No. I will check it today. Thanks!

jthmiller commented 3 years ago

Hello, I'd like to follow up on this. We've been able to get linkedSV to run great on our wgs data- but not yet on our targeted seq data. We are aiming to have matched the caller between datasets to compare them. If it would help, I may be able to provide a sample where the error occurs. Or, if the error is resolved, I'll initiate linkedSV again. Thanks,

fangli80 commented 3 years ago

Yes. Please provide a sample. You can email me the link to download. Thanks!
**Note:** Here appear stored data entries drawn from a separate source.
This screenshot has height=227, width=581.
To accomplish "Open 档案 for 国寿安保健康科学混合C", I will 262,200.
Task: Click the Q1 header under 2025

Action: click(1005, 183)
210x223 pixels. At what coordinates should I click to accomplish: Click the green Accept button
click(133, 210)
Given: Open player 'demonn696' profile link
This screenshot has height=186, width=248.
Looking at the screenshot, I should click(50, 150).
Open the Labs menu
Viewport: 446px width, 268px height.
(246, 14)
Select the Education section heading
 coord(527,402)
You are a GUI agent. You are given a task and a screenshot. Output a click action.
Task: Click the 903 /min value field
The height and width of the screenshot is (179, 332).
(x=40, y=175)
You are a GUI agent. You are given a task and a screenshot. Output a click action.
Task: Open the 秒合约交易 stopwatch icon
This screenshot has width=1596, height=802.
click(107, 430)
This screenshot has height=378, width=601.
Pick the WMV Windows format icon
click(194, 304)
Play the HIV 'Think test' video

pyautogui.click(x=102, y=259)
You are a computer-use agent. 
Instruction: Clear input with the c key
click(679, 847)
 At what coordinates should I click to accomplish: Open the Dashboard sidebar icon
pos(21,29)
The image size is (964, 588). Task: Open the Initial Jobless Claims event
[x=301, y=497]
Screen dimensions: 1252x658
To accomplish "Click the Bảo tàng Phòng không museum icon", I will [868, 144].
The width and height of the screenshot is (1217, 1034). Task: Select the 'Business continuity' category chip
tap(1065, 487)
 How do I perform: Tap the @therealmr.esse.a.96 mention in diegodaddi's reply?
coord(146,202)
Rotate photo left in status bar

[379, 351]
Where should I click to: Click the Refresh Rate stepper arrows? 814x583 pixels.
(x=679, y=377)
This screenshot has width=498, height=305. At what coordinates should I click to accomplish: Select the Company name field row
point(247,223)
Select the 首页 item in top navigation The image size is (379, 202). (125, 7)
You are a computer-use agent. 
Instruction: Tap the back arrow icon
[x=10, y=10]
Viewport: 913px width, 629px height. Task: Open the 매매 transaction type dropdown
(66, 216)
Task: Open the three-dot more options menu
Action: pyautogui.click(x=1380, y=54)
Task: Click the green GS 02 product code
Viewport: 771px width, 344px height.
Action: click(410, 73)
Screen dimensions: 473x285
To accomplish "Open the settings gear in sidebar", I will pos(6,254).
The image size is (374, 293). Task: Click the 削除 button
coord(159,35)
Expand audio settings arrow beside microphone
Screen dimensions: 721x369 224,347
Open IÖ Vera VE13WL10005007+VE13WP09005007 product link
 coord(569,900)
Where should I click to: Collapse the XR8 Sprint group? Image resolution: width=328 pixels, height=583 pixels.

On Wed, May 5, 2021 at 8:17 AM Jeffrey Miller @.***> wrote:

Hello, I'd like to follow up on this. We've been able to get linkedSV to run great on our wgs data- but not yet on our targeted seq data. We are aiming to have matched the caller between datasets to compare them. If it would help, I may be able to provide a sample where the error occurs. Or, if the error is resolved, I'll initiate linkedSV again. Thanks,

— You are receiving this because you commented. Reply to this email directly, view it on GitHub https://github.com/WGLab/LinkedSV/issues/19#issuecomment-832641108, or unsubscribe https://github.com/notifications/unsubscribe-auth/ACKUNJAQC6E5H3RXM3IP6C3TMEZO3ANCNFSM43GX4J4A .

fangli80 commented 3 years ago

I think the bug is fixed. Please clone the latest version.

jthmiller commented 3 years ago

Thanks! LinkedSV ran to completion in targeted mode. I'll confirm output soon and follow up if needed. Thanks again.